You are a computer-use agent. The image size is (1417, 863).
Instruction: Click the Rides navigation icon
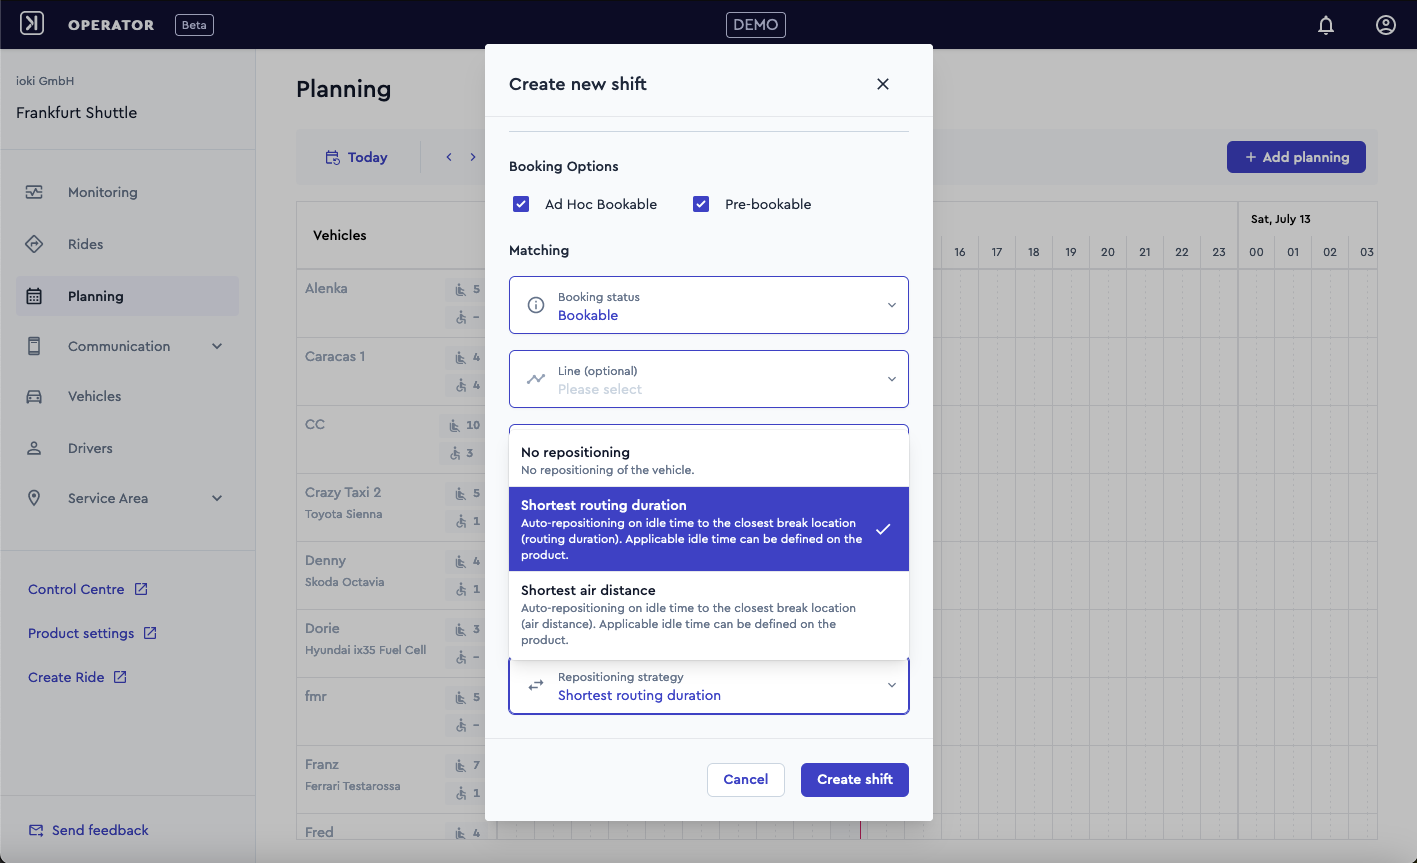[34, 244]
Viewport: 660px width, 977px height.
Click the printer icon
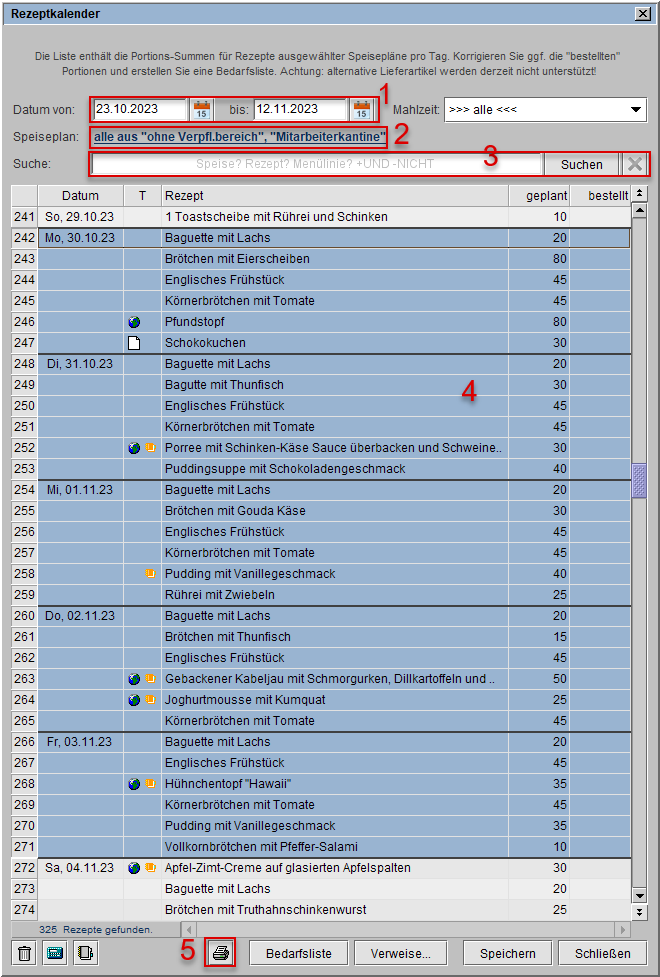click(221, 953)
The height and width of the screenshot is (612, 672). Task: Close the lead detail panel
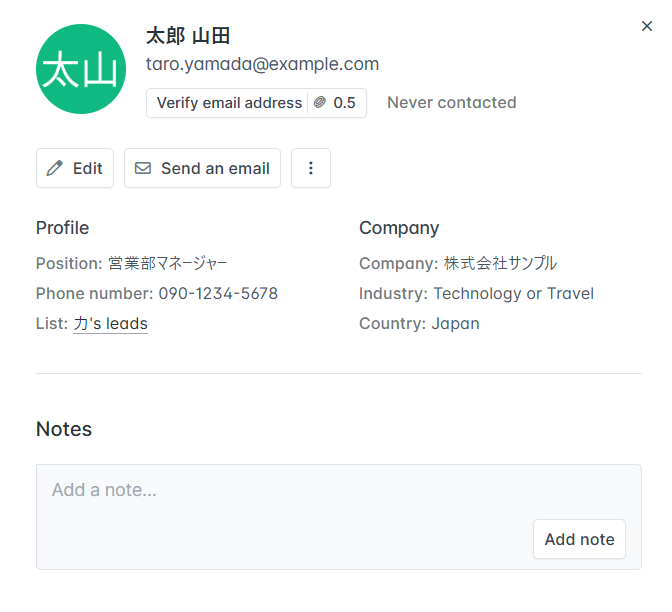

• _WHAT YOU ARE ASKED TO DO_:
Leave every picture out and write out, word for word, the lines from the one that contains "Click the printer icon" through the last line of the records.

• _WRITTEN SOLUTION_:
Click the printer icon
click(221, 953)
The height and width of the screenshot is (612, 672). Task: Close the lead detail panel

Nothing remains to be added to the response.